Where the records below show a line containing "Given: Select the Pan hand tool", start copying; end with the line containing "Activate airplane flight mode icon", and copy it too.

▸ Source material
•••••

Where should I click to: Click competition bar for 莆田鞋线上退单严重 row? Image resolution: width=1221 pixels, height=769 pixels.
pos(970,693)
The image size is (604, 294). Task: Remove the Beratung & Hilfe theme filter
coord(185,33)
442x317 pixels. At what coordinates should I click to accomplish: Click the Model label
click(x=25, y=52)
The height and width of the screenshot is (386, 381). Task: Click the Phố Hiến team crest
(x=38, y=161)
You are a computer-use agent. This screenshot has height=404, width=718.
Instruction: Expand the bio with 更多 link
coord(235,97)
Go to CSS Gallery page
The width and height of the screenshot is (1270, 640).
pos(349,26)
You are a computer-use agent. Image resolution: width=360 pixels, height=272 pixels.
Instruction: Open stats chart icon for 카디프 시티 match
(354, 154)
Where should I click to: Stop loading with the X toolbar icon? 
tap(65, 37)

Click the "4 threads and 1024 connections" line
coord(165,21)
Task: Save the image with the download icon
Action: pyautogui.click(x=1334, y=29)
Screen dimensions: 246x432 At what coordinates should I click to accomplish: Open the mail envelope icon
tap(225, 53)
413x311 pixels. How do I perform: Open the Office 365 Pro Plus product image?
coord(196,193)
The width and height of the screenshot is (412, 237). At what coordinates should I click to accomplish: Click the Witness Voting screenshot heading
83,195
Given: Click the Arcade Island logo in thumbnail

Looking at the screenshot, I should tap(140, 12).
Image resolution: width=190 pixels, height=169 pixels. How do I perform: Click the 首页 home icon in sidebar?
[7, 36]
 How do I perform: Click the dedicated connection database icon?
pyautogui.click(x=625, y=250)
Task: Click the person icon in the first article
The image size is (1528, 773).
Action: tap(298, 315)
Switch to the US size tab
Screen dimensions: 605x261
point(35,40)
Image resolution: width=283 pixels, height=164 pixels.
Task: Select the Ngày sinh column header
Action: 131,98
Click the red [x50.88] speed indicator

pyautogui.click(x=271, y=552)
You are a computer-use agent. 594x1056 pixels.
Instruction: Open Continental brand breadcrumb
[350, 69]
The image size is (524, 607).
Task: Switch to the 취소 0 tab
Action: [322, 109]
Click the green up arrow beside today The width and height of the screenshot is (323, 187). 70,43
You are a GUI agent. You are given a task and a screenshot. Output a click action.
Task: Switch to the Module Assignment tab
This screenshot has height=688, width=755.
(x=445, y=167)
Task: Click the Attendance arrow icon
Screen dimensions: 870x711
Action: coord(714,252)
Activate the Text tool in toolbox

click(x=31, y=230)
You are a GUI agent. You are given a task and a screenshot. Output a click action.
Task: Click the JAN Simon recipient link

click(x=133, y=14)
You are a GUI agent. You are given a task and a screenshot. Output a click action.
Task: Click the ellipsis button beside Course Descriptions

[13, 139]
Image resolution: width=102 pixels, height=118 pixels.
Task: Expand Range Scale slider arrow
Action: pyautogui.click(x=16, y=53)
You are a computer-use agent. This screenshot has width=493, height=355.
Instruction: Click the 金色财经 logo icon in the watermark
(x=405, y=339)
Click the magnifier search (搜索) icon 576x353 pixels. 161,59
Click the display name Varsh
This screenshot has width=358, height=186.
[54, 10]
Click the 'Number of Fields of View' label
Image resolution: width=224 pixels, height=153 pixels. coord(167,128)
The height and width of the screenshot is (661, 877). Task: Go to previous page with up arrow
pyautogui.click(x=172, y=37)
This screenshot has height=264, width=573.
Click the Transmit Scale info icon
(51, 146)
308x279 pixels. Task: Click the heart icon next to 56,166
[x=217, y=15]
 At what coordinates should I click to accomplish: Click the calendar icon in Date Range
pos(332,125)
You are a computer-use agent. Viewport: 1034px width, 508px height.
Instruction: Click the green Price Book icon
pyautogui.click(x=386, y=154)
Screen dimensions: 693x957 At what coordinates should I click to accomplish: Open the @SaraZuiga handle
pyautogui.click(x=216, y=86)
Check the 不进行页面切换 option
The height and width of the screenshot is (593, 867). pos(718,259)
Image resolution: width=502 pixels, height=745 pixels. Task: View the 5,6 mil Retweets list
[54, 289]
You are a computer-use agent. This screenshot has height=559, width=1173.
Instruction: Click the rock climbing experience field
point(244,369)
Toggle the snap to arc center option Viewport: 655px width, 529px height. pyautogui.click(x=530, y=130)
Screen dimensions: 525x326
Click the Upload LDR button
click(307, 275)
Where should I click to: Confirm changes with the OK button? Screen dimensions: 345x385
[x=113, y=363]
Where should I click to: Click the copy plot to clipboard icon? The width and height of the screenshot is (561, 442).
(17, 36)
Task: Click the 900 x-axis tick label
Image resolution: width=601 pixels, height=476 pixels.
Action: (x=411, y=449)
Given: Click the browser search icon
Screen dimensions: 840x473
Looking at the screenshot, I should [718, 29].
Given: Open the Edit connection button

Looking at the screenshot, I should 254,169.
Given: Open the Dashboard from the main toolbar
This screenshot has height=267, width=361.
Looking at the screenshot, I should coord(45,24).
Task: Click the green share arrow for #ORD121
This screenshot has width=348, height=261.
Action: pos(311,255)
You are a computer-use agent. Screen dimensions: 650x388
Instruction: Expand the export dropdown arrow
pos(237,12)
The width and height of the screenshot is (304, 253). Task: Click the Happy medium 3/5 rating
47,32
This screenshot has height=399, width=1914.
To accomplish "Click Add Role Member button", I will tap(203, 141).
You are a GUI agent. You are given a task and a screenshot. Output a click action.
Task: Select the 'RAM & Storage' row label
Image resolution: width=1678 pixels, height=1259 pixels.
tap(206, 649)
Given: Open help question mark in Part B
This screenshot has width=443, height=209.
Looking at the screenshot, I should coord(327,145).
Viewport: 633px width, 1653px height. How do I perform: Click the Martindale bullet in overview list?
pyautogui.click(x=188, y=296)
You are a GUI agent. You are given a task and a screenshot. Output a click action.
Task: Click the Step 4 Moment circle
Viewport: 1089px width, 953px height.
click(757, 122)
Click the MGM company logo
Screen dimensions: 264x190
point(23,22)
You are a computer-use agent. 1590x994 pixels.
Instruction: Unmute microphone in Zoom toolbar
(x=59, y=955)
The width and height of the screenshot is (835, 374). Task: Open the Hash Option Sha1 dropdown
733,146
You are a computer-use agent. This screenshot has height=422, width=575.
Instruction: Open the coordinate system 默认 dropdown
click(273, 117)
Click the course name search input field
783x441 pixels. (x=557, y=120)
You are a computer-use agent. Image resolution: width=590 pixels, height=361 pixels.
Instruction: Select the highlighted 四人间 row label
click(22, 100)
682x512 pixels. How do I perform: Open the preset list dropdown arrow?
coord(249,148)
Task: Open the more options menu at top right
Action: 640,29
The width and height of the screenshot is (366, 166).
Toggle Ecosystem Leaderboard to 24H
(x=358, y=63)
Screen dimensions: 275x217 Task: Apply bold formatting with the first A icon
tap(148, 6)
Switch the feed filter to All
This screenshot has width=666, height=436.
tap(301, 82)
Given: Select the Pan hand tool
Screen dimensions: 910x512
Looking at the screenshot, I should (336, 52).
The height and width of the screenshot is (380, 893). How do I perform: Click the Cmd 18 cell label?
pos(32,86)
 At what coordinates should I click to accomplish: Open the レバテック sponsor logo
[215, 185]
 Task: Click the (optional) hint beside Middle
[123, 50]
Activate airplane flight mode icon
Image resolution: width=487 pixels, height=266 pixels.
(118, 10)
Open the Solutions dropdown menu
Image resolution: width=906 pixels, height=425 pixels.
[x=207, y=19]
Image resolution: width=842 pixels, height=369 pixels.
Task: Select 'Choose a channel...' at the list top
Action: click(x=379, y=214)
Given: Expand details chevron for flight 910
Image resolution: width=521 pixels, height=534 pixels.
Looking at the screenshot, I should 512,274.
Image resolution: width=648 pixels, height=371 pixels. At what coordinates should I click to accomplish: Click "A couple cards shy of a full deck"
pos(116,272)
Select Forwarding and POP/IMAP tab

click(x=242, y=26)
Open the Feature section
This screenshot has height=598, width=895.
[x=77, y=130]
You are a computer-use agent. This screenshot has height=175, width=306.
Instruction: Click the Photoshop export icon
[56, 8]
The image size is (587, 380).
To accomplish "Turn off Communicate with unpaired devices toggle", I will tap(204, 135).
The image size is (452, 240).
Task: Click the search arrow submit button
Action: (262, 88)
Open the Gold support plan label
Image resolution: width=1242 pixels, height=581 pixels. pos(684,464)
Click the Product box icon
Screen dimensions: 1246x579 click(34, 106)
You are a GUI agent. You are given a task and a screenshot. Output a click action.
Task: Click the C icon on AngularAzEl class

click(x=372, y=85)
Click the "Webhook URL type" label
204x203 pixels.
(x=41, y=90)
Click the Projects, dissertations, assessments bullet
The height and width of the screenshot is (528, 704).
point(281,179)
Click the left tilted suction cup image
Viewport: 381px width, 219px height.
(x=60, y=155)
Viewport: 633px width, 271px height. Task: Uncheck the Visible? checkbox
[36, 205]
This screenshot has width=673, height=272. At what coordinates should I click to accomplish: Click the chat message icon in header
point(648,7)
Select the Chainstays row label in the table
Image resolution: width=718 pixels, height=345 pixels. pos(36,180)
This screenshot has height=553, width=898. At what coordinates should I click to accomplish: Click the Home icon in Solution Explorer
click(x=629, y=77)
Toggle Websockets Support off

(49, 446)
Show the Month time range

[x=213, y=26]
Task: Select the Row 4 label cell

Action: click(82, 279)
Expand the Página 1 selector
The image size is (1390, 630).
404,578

•••••

▸ Problem solution
Given: Select the Pan hand tool
Screen dimensions: 910x512
Looking at the screenshot, I should (336, 52).
The height and width of the screenshot is (380, 893). How do I perform: Click the Cmd 18 cell label?
pos(32,86)
 At what coordinates should I click to accomplish: Open the レバテック sponsor logo
[215, 185]
 Task: Click the (optional) hint beside Middle
[123, 50]
Activate airplane flight mode icon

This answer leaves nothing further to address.